Set task 1. Lay out the lines of the entries below as a numbered list, starting at the line that contains "Where should I click to: View" and ending at the line that contains "coord(22,217)". Include both of those lines and skip any blank lines.

Text section.
********************

How to ingest MQTT data from VerneMQ into your Data Lake using IoT Core

This post explains how you can ingest data from a MQTT broker such as VerneMQ into your data lake via IoT Core and Kinesis Data Firehose. We’ll set up a data processing pipeline from start to finish in Terraform.

IoT devices generate a lot of data that can be interesting to analyze. One common way to facilitate that is through a data lake architecture. In this post I’m going to show you how to ingest data from your VerneMQ MQTT broker into your data lake. That means we’re going to set up a data processing pipeline that starts with VerneMQ and ends in S3. This pipeline consists of a few components which we’ll now take a look at:

  1. VerneMQ is the message broker where the messages originate. In principle this can be any kind of MQTT broker that supports a bridge setup.
  2. AWS IoT Core is a MQTT broker that integrates with lots of other AWS services and allows you to subscribe to certain topics and filter messages for further processing.
  3. Kinesis Data Firehose is a service that can be used to process streaming data. You can also use it to buffer and batch data before writing it to something like S3, which we’re doing in this case.

********************

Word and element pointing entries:
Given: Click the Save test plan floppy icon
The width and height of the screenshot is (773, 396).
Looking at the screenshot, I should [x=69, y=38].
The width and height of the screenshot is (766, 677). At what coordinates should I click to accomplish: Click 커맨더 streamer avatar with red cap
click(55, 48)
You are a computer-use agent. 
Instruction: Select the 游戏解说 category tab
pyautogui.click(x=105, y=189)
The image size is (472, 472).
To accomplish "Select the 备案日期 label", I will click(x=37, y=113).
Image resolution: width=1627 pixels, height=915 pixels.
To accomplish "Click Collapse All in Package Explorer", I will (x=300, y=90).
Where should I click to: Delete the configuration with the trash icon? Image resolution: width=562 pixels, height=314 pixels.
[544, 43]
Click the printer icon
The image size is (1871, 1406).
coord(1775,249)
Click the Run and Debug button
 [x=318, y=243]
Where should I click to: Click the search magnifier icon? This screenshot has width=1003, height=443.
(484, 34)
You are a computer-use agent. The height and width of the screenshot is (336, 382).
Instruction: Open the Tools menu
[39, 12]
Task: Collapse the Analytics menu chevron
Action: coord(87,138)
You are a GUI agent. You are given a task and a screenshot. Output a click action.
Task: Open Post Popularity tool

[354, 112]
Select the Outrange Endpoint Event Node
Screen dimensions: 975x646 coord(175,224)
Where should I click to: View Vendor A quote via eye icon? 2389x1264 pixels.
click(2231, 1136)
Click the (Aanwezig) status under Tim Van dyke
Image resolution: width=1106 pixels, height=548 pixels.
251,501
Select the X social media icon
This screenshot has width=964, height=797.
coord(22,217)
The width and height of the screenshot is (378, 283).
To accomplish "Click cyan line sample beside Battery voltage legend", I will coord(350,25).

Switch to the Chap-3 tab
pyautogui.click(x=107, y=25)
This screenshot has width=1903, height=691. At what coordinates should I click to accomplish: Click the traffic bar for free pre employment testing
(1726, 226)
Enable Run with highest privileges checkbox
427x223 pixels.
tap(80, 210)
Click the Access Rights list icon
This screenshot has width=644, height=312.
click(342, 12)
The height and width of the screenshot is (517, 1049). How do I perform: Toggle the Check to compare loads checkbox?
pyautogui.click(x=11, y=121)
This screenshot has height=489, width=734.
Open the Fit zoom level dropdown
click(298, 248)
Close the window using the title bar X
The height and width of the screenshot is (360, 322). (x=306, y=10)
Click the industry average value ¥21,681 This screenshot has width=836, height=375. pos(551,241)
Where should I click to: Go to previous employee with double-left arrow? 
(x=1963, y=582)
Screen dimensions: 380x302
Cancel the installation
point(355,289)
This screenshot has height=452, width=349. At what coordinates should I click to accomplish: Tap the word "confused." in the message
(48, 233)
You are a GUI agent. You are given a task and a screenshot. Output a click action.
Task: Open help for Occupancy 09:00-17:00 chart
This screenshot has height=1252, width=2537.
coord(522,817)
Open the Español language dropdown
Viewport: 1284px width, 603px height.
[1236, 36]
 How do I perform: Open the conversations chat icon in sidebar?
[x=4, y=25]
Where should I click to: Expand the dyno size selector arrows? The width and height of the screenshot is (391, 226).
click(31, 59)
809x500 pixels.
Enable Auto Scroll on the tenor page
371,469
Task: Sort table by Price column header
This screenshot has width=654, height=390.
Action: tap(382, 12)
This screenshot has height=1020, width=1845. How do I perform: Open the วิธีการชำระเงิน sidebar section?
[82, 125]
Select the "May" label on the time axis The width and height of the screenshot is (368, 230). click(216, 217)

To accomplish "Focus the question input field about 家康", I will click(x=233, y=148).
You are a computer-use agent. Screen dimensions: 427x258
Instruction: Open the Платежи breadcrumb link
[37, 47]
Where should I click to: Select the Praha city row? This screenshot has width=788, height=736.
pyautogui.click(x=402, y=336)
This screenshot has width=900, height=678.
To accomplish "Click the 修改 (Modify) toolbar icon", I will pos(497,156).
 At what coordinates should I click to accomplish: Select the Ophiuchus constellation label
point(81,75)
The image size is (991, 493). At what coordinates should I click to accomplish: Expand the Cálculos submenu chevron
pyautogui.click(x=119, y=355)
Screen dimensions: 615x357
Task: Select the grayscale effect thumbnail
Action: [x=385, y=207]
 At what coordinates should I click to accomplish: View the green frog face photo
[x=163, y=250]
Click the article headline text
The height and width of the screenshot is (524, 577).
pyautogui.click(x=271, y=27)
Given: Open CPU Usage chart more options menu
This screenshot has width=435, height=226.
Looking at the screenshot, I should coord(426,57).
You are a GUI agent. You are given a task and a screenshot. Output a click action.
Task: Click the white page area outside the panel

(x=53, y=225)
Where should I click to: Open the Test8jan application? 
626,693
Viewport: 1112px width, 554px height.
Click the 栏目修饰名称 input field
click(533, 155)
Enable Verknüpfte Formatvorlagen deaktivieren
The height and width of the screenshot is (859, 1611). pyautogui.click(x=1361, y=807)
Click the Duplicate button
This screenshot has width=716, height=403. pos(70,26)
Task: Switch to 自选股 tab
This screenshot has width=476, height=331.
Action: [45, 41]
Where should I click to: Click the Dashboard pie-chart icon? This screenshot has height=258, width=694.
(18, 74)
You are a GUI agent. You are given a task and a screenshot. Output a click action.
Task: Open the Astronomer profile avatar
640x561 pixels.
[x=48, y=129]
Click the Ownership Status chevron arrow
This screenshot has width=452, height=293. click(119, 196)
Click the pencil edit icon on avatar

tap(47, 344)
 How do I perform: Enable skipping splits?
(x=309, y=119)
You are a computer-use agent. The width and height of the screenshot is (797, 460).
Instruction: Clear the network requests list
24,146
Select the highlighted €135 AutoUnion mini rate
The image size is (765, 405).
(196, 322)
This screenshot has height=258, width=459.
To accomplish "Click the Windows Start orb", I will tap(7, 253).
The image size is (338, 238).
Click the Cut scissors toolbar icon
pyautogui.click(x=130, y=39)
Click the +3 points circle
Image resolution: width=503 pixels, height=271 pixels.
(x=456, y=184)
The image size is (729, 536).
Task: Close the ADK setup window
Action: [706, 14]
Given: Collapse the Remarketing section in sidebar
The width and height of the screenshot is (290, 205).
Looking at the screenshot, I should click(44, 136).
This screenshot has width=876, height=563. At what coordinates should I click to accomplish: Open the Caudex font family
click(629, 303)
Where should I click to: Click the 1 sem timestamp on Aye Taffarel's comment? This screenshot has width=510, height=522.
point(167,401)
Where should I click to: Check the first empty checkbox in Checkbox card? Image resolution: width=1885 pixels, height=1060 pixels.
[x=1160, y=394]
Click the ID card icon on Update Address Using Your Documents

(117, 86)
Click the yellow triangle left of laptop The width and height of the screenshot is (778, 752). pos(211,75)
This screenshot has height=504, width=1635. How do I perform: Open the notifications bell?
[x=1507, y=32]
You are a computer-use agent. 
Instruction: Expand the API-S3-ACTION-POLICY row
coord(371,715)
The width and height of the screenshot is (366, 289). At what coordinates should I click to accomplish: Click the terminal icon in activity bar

********************

Set task 2. In the post on ingesting MQTT data into a data lake, which AWS service is used to buffer and batch data before it is written to S3?

Exercise response 1.
1. Where should I click to: View Vendor A quote via eye icon? 2389x1264 pixels.
2. click(2231, 1136)
3. Click the (Aanwezig) status under Tim Van dyke
4. Image resolution: width=1106 pixels, height=548 pixels.
5. 251,501
6. Select the X social media icon
7. This screenshot has width=964, height=797.
8. coord(22,217)

Exercise response 2. Kinesis Data Firehose